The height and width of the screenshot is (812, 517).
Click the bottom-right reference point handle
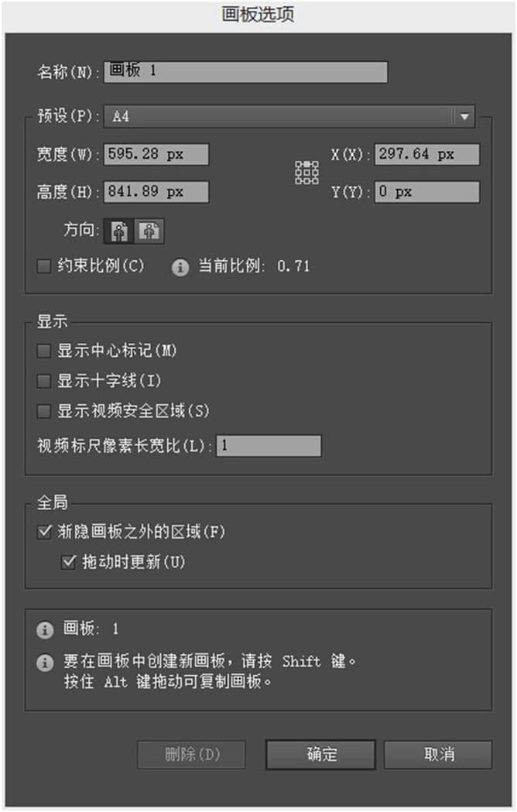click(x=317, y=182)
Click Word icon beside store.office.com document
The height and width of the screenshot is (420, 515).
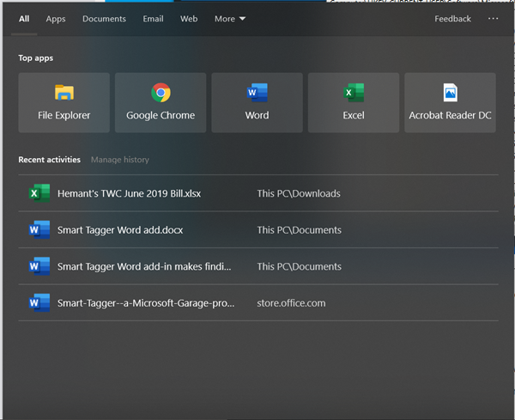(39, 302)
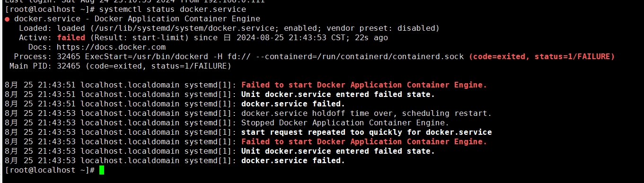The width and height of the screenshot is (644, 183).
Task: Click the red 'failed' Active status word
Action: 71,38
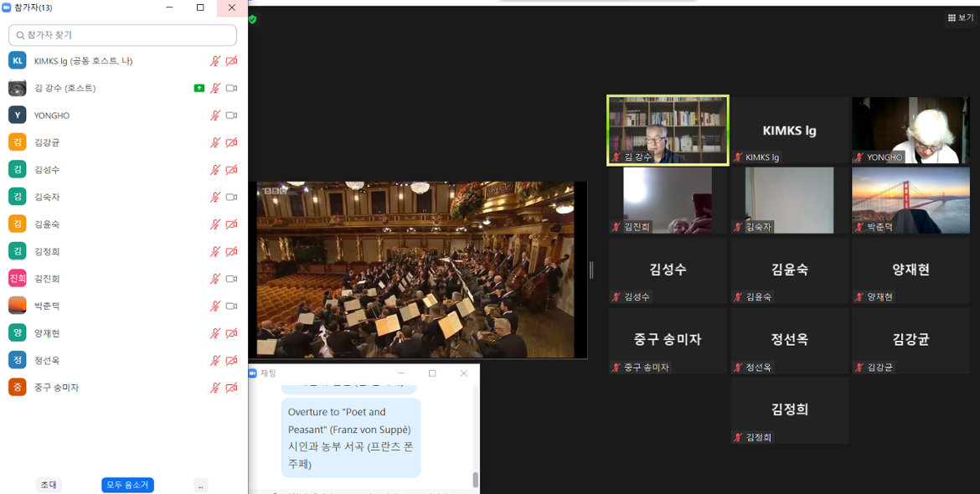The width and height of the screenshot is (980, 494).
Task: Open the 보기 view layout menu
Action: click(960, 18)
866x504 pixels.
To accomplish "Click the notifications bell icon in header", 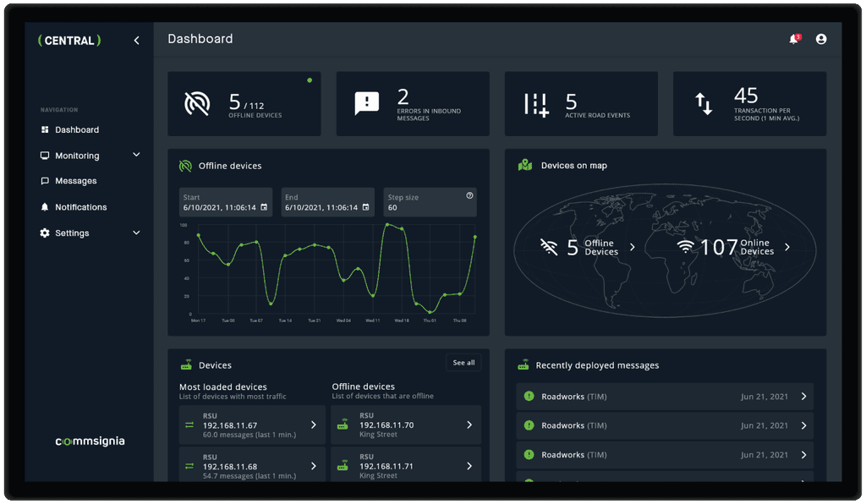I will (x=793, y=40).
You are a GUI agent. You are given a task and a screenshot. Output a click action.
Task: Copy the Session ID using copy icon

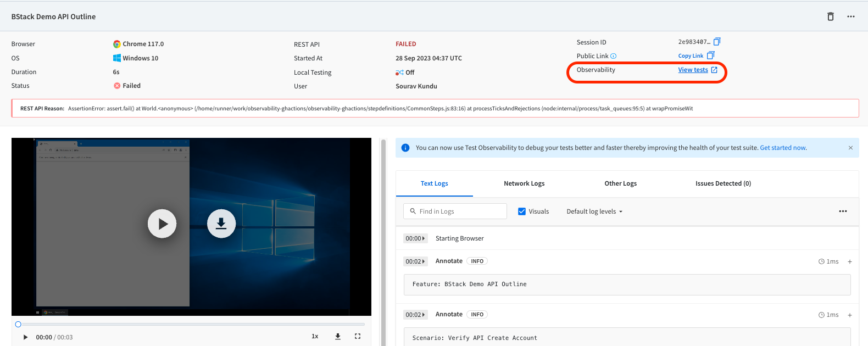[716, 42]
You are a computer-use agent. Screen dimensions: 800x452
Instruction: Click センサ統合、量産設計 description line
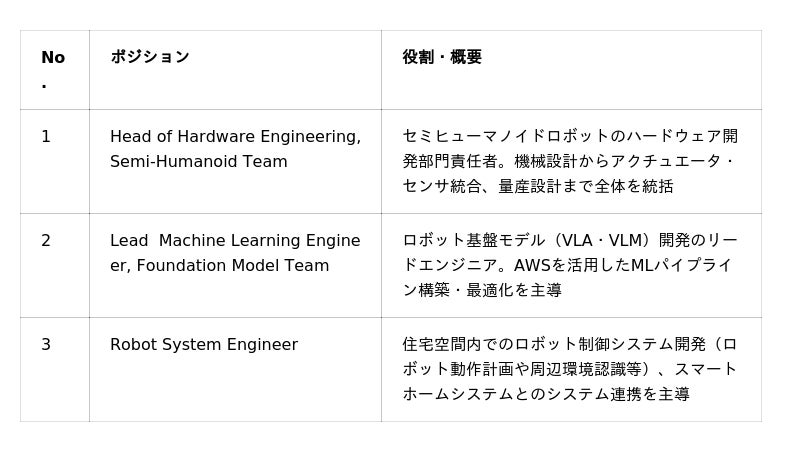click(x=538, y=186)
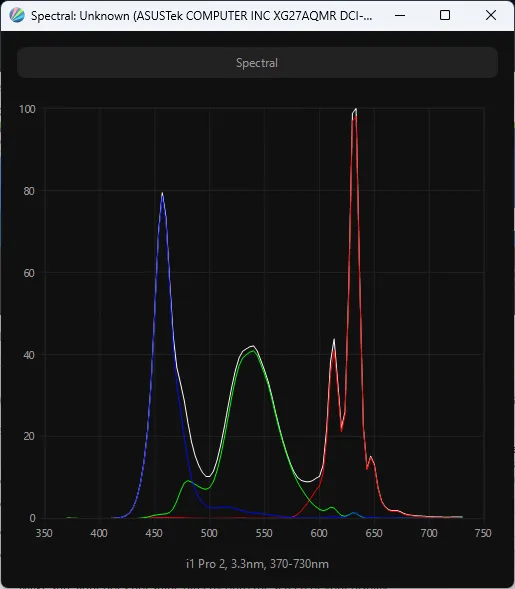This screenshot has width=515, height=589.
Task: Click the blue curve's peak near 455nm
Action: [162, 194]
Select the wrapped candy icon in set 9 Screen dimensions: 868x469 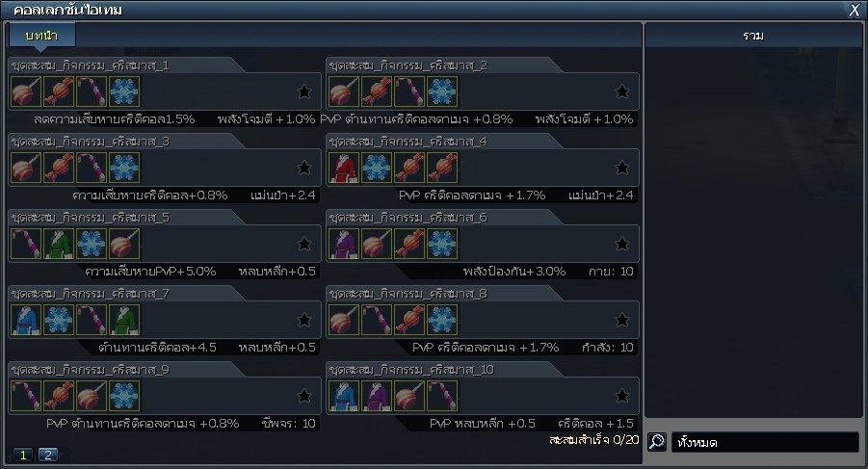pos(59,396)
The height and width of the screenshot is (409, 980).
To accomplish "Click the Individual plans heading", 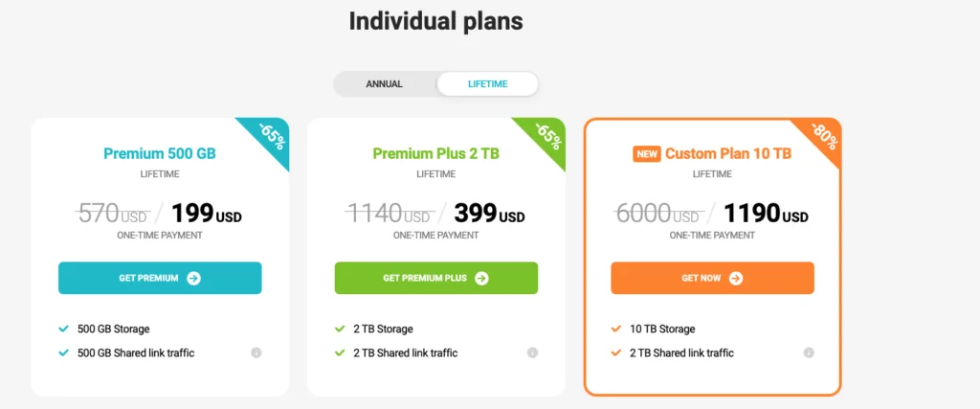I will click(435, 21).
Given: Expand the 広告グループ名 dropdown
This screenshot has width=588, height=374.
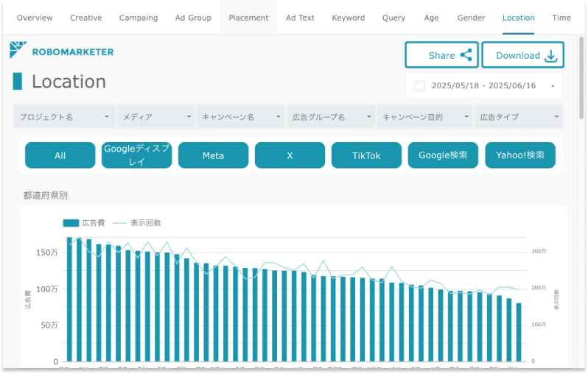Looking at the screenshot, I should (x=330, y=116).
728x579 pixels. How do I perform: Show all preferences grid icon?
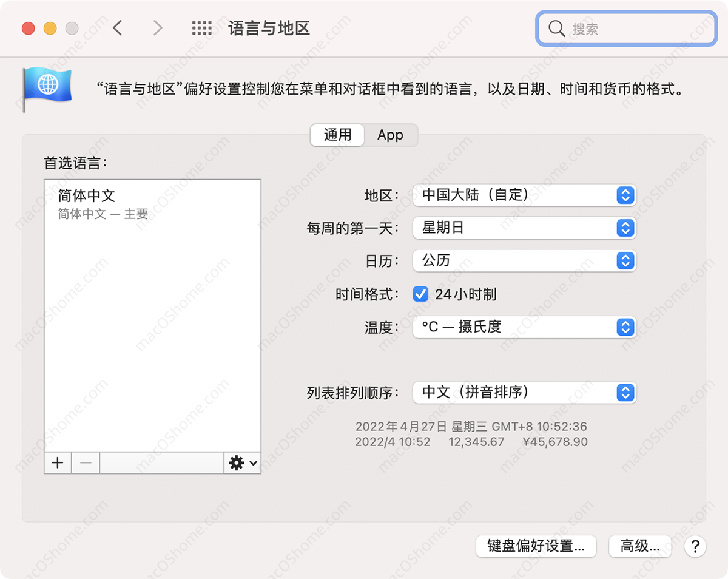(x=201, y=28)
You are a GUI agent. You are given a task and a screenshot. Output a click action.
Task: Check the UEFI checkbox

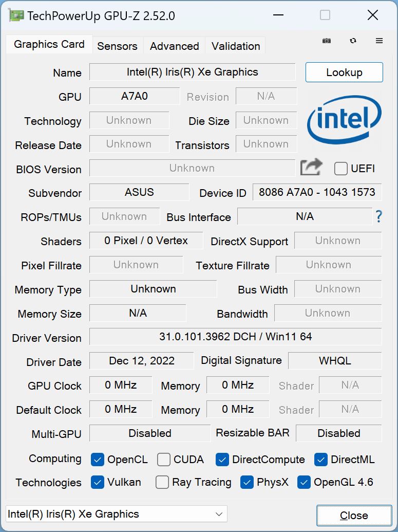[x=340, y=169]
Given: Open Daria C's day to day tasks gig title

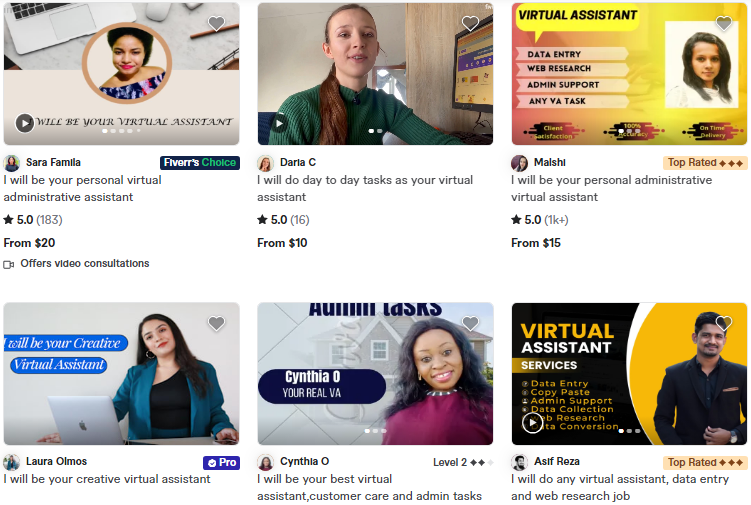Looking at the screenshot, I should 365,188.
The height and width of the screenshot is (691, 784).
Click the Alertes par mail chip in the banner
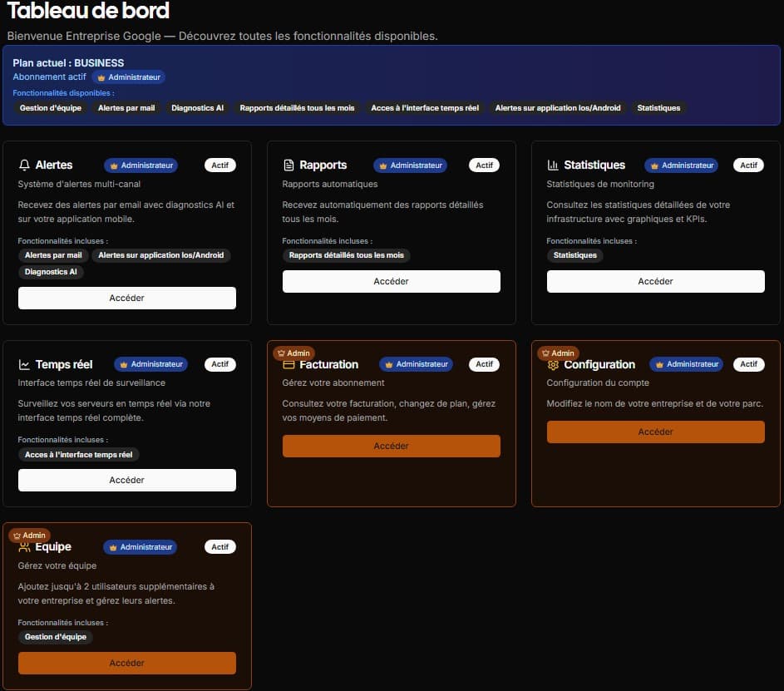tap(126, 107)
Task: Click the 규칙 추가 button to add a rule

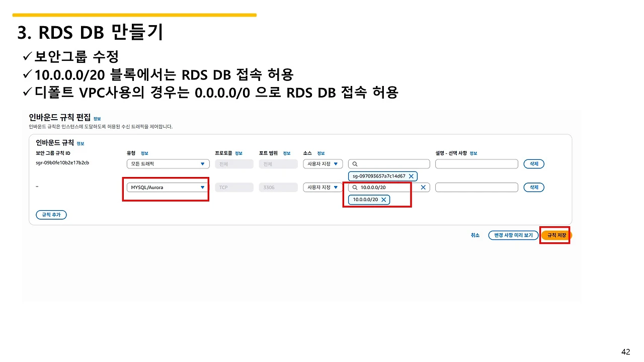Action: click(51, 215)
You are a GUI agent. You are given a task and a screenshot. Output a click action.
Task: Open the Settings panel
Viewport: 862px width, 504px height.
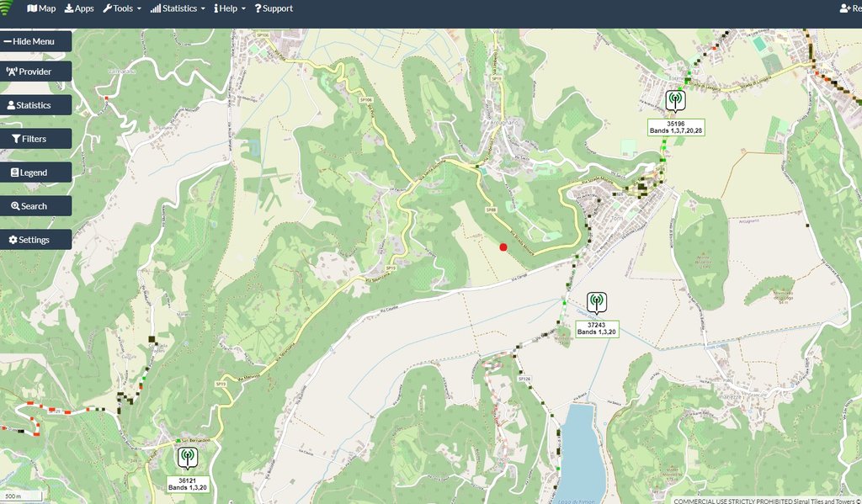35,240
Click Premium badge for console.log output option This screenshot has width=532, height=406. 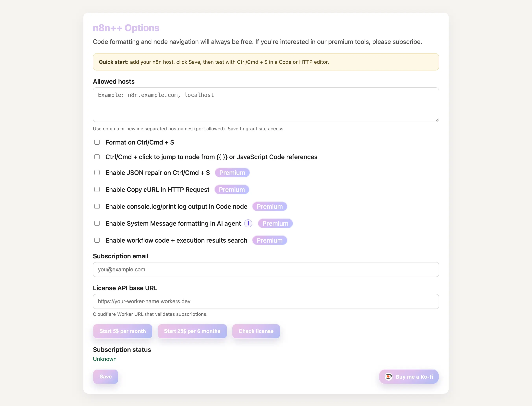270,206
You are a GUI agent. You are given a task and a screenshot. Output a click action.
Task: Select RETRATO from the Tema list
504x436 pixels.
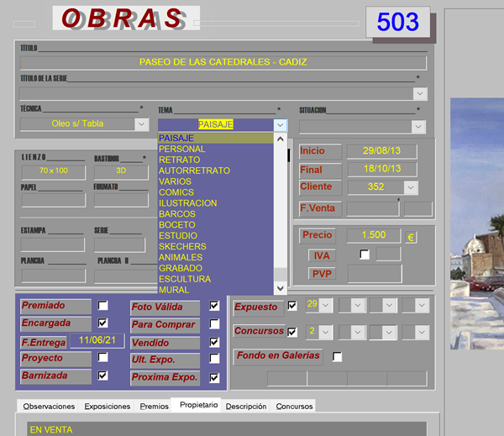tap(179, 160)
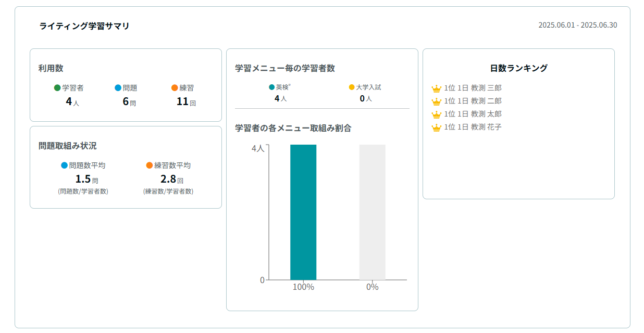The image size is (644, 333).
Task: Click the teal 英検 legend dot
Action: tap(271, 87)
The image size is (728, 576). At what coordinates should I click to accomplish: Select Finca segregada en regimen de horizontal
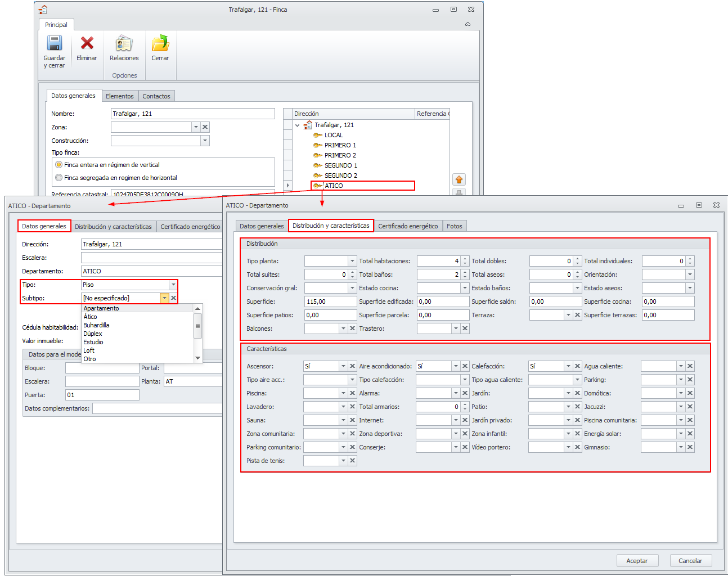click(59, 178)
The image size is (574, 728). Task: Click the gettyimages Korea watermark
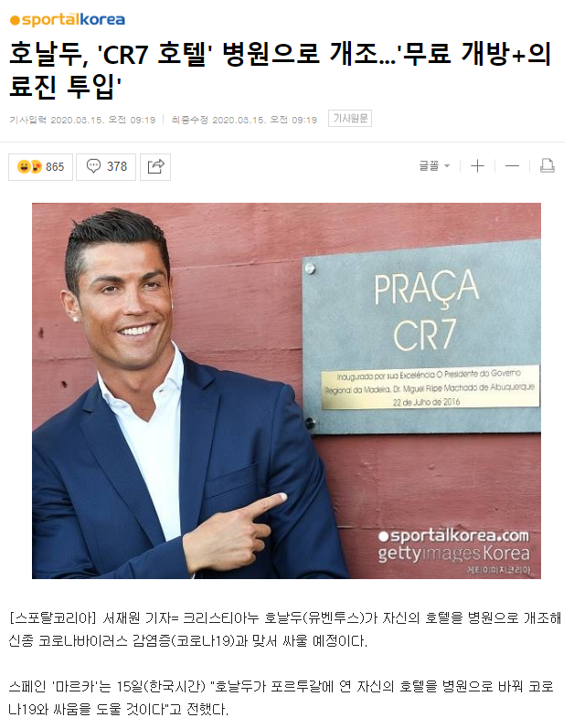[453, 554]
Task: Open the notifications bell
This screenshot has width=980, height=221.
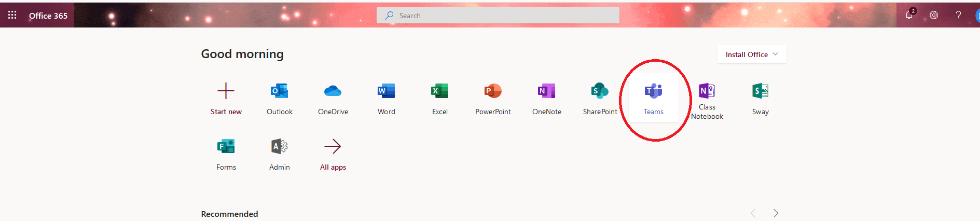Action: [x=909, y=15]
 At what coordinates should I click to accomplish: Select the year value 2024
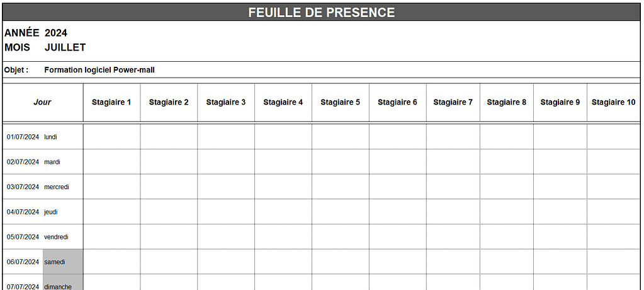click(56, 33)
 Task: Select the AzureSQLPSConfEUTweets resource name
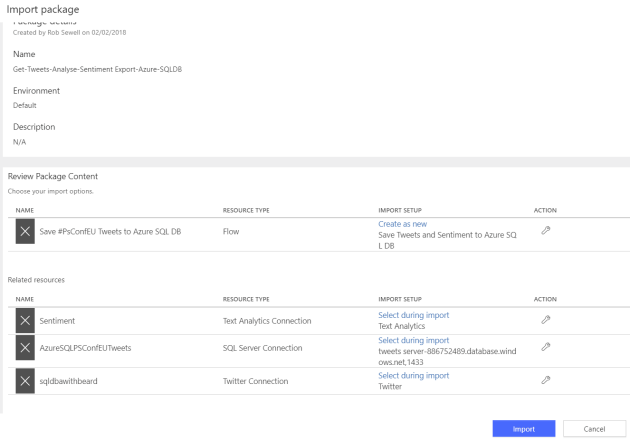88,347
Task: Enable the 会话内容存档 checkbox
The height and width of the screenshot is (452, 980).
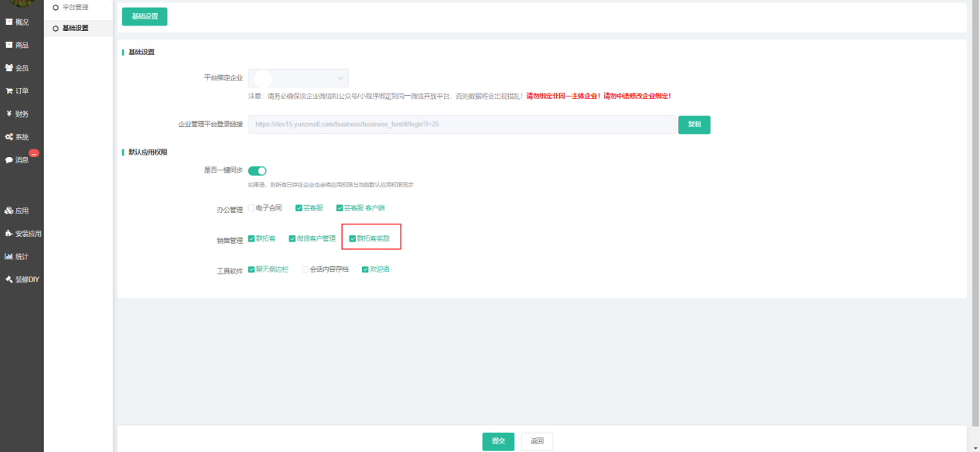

PROBLEM TO SOLVE ▸ Everything from the line with "Task: Select RETRATO from the Tema list" through the last line above must be repeated exactly, except the pictures.

RESULT FOR THIS TASK ▸
Task: Select RETRATO from the Tema list
504x436 pixels.
tap(179, 160)
The image size is (644, 333).
Task: Click the teal 英検 legend dot
Action: tap(271, 87)
The image size is (728, 576). At what coordinates should I click to accomplish: Select Finca segregada en regimen de horizontal
click(59, 178)
The image size is (574, 728). Task: Click the gettyimages Korea watermark
[453, 554]
Task: Open the notifications bell
This screenshot has width=980, height=221.
Action: [x=909, y=15]
 At what coordinates should I click to accomplish: Select the year value 2024
click(56, 33)
 Task: Select the AzureSQLPSConfEUTweets resource name
88,347
Task: Enable the 会话内容存档 checkbox
The height and width of the screenshot is (452, 980).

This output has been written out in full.